In markets like China and Singapore, omnichannel habits are accelerating. According to NielsenIQ, shoppers are actively blending in-store and online formats—driven by value, not just convenience. In China, this shift is embodied by Freshippo, Alibaba’s tech-enabled grocery chain, which fuses real-time pricing, curated assortments, and rapid delivery into a seamless value-driven ecosystem. 

Similarly, NTUC FairPrice in Singapore has refined its appeal with digital loyalty programs and budget-friendly private labels, maintaining relevance with middle-income and cost-conscious consumers alike. 

With Asia-Pacific e-commerce expected to reach $2 trillion in 2024, the region’s grocery sector is being redefined by shoppers who are digitally fluent, hyper-selective, and always in pursuit of the best deal, regardless of channel.  

Europe’s grocery market: Discount and premium rule 

Europe’s grocery retail landscape is no longer defined by a single shopper mindset. According to The State of Grocery Retail Europe 2025, grocery sales across the region are forecast to grow by 3.0% this year—just ahead of projected food price inflation at 2.3%. While that suggests a fragile return to real growth, it also masks widening structural divides in consumer behavior. 

At one end of the spectrum, discounters like Aldi are gaining traction, especially in markets such as Germany, Spain, and Poland. With their continued focus on private labels—now accounting for 39.1% of total grocery sales across Europe—discounters have become a default choice for value-conscious households. Private label loyalty also appears locked in: 84% of consumers say they would stick with store brands even if their purchasing power improved. 

But this is not the whole picture. In Western Europe, premium players are gaining ground.
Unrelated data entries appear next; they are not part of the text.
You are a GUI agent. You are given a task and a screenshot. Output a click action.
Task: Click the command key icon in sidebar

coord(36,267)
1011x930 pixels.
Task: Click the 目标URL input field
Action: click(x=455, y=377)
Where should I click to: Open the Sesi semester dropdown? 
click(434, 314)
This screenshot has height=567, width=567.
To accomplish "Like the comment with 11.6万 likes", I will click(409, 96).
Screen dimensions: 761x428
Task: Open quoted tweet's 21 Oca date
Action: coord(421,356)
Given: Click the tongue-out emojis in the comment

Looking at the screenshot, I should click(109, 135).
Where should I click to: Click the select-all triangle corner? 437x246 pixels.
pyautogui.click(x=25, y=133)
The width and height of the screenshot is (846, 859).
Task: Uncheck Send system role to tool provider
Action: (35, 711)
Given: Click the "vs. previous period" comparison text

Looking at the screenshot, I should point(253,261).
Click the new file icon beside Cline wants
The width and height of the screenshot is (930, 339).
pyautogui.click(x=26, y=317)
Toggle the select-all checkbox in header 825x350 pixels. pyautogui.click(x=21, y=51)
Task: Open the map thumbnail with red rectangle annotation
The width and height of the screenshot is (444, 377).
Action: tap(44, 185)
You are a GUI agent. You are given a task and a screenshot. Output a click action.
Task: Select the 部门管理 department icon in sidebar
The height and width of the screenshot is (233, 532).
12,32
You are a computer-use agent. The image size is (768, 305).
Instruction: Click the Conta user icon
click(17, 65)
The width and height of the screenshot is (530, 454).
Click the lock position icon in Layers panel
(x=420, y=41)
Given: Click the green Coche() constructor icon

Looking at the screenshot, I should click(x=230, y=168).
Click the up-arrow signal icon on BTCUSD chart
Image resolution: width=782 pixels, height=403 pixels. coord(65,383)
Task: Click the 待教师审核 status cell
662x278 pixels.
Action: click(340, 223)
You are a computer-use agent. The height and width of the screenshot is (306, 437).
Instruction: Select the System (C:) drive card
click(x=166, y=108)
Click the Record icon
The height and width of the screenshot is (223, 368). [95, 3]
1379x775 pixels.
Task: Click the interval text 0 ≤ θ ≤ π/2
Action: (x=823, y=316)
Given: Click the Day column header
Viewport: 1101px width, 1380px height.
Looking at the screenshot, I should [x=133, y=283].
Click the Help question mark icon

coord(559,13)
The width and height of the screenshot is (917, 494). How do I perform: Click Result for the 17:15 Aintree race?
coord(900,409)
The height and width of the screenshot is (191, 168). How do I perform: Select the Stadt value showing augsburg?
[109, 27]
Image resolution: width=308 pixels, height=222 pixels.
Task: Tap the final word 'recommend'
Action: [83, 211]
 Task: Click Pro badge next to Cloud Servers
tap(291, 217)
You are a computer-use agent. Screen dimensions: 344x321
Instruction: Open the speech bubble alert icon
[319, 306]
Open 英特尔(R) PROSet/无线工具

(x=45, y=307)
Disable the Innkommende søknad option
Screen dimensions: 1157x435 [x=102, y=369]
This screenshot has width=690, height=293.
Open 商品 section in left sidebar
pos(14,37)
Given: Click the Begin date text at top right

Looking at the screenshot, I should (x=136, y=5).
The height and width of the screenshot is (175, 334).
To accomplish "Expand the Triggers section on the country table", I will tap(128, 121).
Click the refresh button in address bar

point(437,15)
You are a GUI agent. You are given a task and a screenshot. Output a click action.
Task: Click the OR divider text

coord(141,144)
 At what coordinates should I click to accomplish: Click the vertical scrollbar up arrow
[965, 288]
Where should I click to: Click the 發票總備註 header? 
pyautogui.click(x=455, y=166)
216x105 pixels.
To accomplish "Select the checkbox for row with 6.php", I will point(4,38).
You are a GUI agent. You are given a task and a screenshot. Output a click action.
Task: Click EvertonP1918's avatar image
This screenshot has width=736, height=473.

Waitrose, for example, saw sales rise 4.4% to £8.0bn, with volumes up 2.6%, as it catered to higher-income shoppers through a focus on quality, provenance, and sustainable sourcing, demonstrating that value can also mean ethical assurance and product integrity. 

This polarization demands new precision from brands. Affordability still matters, but it no longer means the same thing to everyone. Success now lies in precision. In understanding which value story your audience wants to hear and delivering it without compromise.  

What this means for brands 

The shift from optimization to sacrifice has profound implications for both retailers and manufacturers. First, it redefines what “value” actually means. Not as a pricing tactic, but as a system-wide commitment. Today, true value must be embedded across pricing, packaging, supply chain, and customer communication.  

Value-led grocery models are setting the pace. Private-label sales in Europe now make up almost 40% of grocery spend. In Asia, digital-first retailers are building omnichannel ecosystems around price transparency and convenience. In the GCC, the demand for affordability is even more pronounced with nearly half of consumers actively seeking out low-price retailers.  

What we are witnessing in 2025 is a foundational reset in consumer behavior. The age of optimization gave consumers a sense of control. The age of sacrifice is marked by a recalibration of what matters most.